This is BrainLog, a blog by Dan Sanderson. Older entries, from October 1999 through August 2010, are preserved for posterity, but are no longer maintained. See the front page and newer entries.

Entries tagged “interactivefiction”

August 25, 2008

Interactive fiction has come to the iPhone with a great port of the Frotz Z-Machine player. It's free. To solve the problem of getting IF game files to the phone, Craig built an Internet-powered game file browser directly into the application. Very nice.

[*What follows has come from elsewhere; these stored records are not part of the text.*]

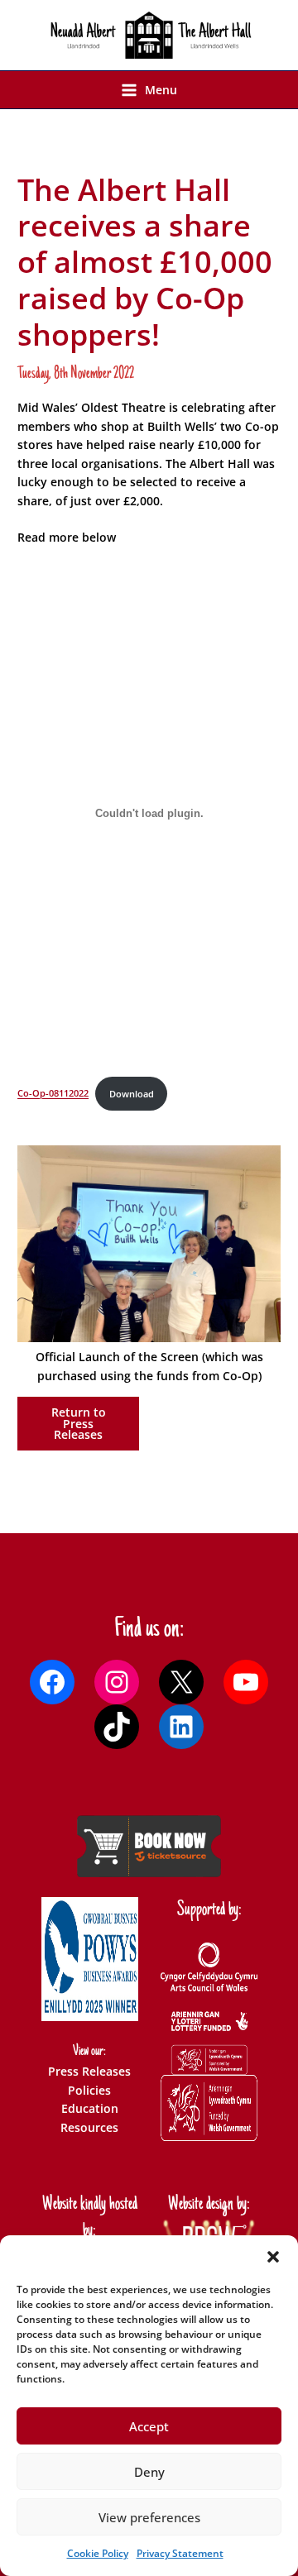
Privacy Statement (180, 2553)
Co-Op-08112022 (53, 1093)
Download (131, 1093)
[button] (273, 2257)
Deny (149, 2472)
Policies (89, 2090)
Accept (149, 2426)
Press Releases (89, 2071)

I don't mean to spoil anything by saying this out loud, but I wonder if this technically violates Apple's terms of service, which forbids language interpreters. I would presume that it would especially forbid interpreters that can evaluate code off of an arbitrary website. Of course, the definition of "interpreter" is debatably fuzzy, as any data-driven app could be considered an interpreter of the data. But Frotz is a straightforward example of an interpreter of code, and if the terms of service forbids interpreters for security reasons (Apple doesn't yet trust their own app sandboxing, or just doesn't trust app authors to do their own sandboxing), those concerns would apply to Frotz.

June 6, 2008

parchment, a Z-machine (text adventure player) implemented in pure browser JavaScript.

January 23, 2008

Flaxo, a new Z-machine interpreter implemented as embeddable Flash. Not done yet, but very promising as a new way to share Z-machine games (text adventures) with a large audience.

August 16, 2007

Original source code found for Colossal Cave Adventure, Wil Crowther's 1972 text adventure computer game. the FORTRAN source code accompanies an excellent article celebrating the anniversary of Adventure, which also includes photographs of the actual caves on which Adventure was based.

Adventure spawned dozens of remakes and extensions, but this is the first readily available copy of the original source code, long thought to be lost.